Step 2: Configure GPO Settings
- Open Windows Administrative Tools.
- Open Group Policy Management. This Windows tool will be used for remote deployment of Backup Agent software.
- Right-click on the Group Policy Objects, then click New.
- Name the new policy.
- Right-click on the new GPO rule and select Edit.
- In the left sidebar menu, navigate to User Configuration > Preferences > Control Panel Settings > Scheduled Tasks.
- Right-click inside Scheduled Tasks, and select New > Immediate Task (At least Windows 7).
- In the New Task (At least Windows 7) Properties window, specify the name and enable Run with highest privileges.
- Go to the Actions tab and click New....
- Select Action: Start a program, and in the Program/script field, enter powershell and in the Add arguments(optional) field, paste the script created earlier, starting with -ExecutionPolicy…
- After that, click OK in the New Task window, and then click OK again in the New Task (At least Window 7) window.
In addition, you can append the script with a command that authenticates a user via user credentials:
- Open the installation folder.
- Run the following command:
Add-MBSUserAccount -User 'USERNAME' -Password (ConvertTo-SecureString -string 'USERPASSWORD' -AsPlainText -Force)
Where USERNAME - backup user name, and USERPASSWORD - backup user password.
- Once the Scheduled Task in the new Group Policy Object is created, exit the Group Policy Management Editor.
If the script will only install the Backup Agent, it can be used on all machines without any issue. If the command to authorize the Backup Agent with a backup user is included, it might require writing a separate script for each user/PC
Note that script should be run just once, as Windows GPO monitors subsequent installations of the same software builds
Remote AD Authentication via Management Console
To use this feature the Show Windows authentication (AD direct mode) option should be enabled in Settings > Global Agent Options in the Management Console.

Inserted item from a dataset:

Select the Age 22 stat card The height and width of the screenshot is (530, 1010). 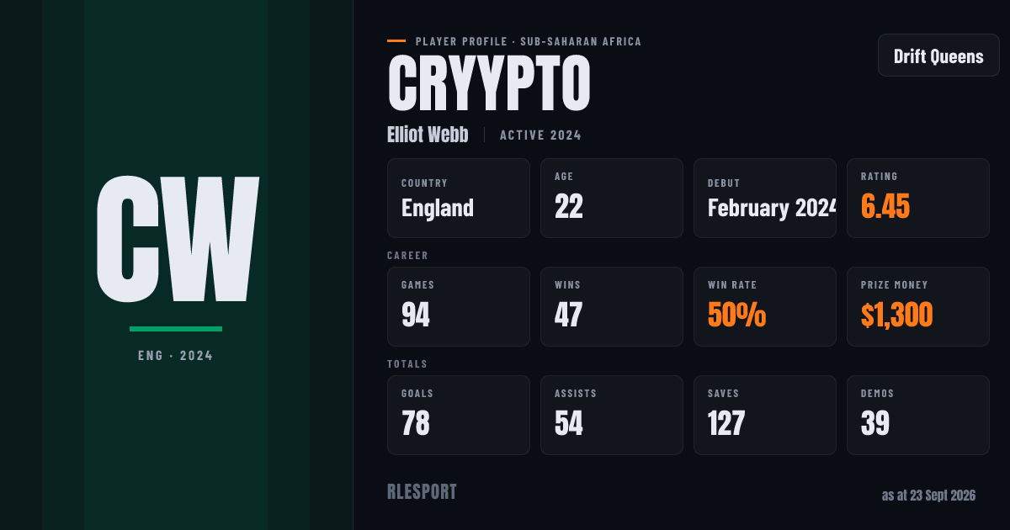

Once a user runs a Backup Agent for the first time, authentication is required. Provided with allowed options, they should select the Use Windows authentication (AD direct mode) option.
They will fail at first, expectedly.
To rectify this issue, you need to accept their AD request from the Management Console.
Under Organization, click Users. Next, click AD Requests.
Click the little green tick icon and you're all done.
Now, when the user authenticates again, the Backup Agent will launch, allowing them to create backup and restore plans. You can also configure backup and restore plans remotely from the Management Console, which includes a browser-based Backup Wizard.
Remote Authentication with AD Bridge
To use this feature Show Windows authentication (AD Bridge) should be enabled in Settings > Global Agent Options in the Management Console. Select this checkbox to allow users to authenticate via AD Bridge.
Once a user runs a Backup Agent for the first time, authentication is required. Provided with allowed options, they should select the Use Windows authentication (AD Bridge) option.
If the SCP endpoint is registered in your domain, the URL will appear automatically.
The following PowerShell script can be used to Install the Backup Agent and authorize via AD Bridge:
powershell -ExecutionPolicy Bypass -WindowStyle hidden -command "& {[Net.ServicePointManager]::SecurityProtocol = [Net.SecurityProtocolType]::Tls12; if (-Not (Get-Module -Name msp360 -ListAvailable)) {iex (New-Object System.Net.WebClient).DownloadString('https://git.io/JUSAA'); Install-MSP360Module}; if (-Not (Get-MBSAgent -ErrorAction SilentlyContinue)) {Install-MBSAgent -URL 'YOUR_URL'; Add-MBSUserAccount -WindowsAuth -ADBridgeEndpoint 'YOUR_ADBRIDGE_ENDPOINT'}}"
- Replace YOUR_ADBRIDGE_ENDPOINT with the URL of your AD Bridge service installed on one of the servers.
- Administrative privileges are required to run this script.